Abstract

Name: Luca Guglielmi

Affiliation: Postdoc at MRC LMB

Title: Modelling Neuronal Morphogenesis Across Species: a Purkinje Cell’s Journey to Utmost Complexity

Abstract:

The human cerebellum contains approximately 80–90% of all neurons in the adult brain. During evolution, its expansion contributed substantially to the remarkable size of the human brain and to the emergence of complex behaviours such as tool-making and language. Species-specific differences are particularly evident in cerebellar Purkinje cells (PCs), the largest and most elaborate neurons in the human brain, which display disproportionate dendritic complexity compared to other species. However, the mechanisms underlying PC scaling remain poorly understood, as reproducing advanced stages of cerebellar development in vitro has remained a major challenge. By balancing self-organization with guided differentiation, I have established a new in vitro model of cerebellar development that enables the study of late gestational stages previously inaccessible. Under these conditions, PCs undergo conserved morphogenetic transitions across distinct developmental phases in vitro, progressing on species-specific timescales that closely mirror in vivo trajectories. By combining quantitative morphometry with cross-species comparisons, I am investigating the human-specific mechanisms driving disproportionate PC morphogenesis and their contribution to cerebellar growth and evolutionary scaling.

Name: Susannah McLaren

Title: Spatially organised cell behaviours in morphogenesis and symbiosis

Abstract: How do different organisms interact to unlock new possibilities for life? The symbiosis between cnidarians, including corals and sea anemones, and algae provides a striking example. Algae residing inside the host’s cells provide key nutrients derived from photosynthesis, enabling survival in nutrient-poor environments and unlocking the existence of the planet’s most biodiverse ecosystems – coral reefs.

This photosynthetic symbiosis is highly sensitive to the physical environment. Many symbiotic partnerships break down under light and heat stress in an event called ‘bleaching’, where algal symbionts are lost from the host. However, some partnerships can persist under environmental change, raising the question – how do corals and algae build a symbiosis for survival in a given environment?

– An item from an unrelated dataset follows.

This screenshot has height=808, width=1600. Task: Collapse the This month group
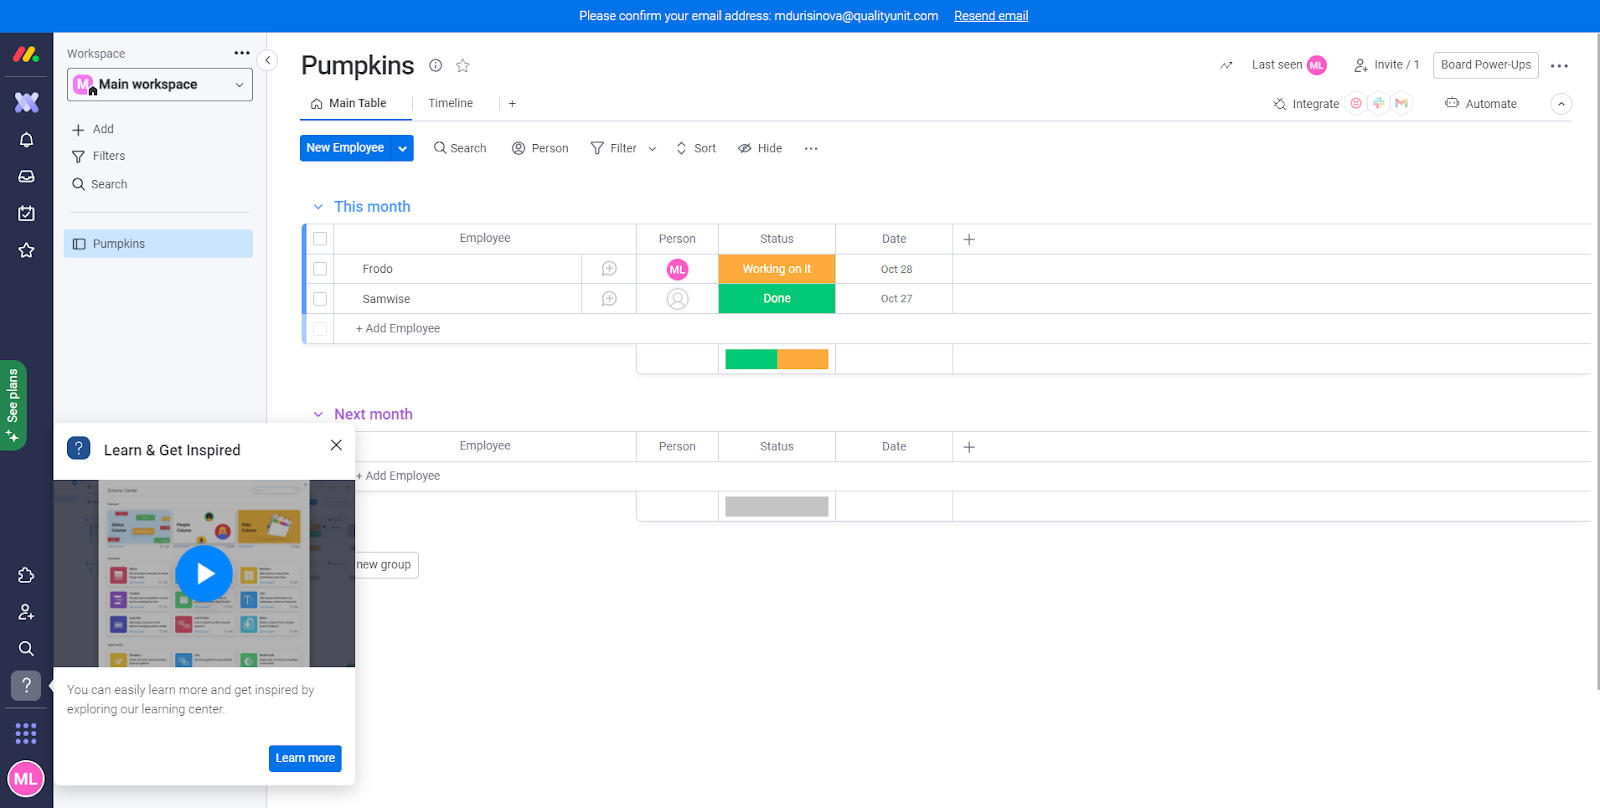pyautogui.click(x=318, y=207)
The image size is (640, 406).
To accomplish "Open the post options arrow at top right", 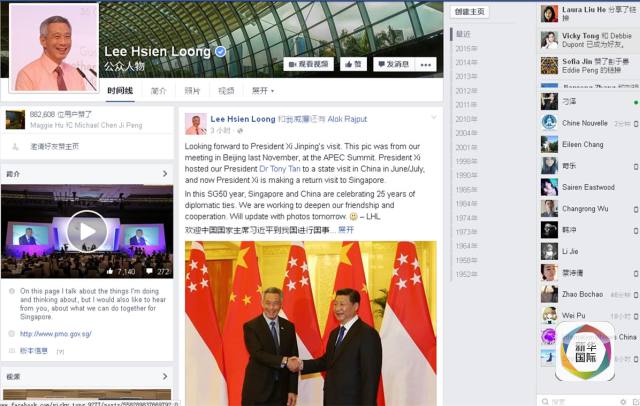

Using high-resolution imaging, molecular biology approaches and physical perturbations we are exploring how multicellular cnidarians and their single-celled algal partners interact to build a symbiotic relationship as the host develops from a ball of cells into an adult polyp. We reveal that symbionts are not passively accommodated but dynamically patterned within the host during morphogenesis and show that this organisation can be remodelled under environmental change. Overall, our work aims to reveal fundamental principles of how interacting organisms dynamically shape each other’s biology to survive in challenging ecological niches.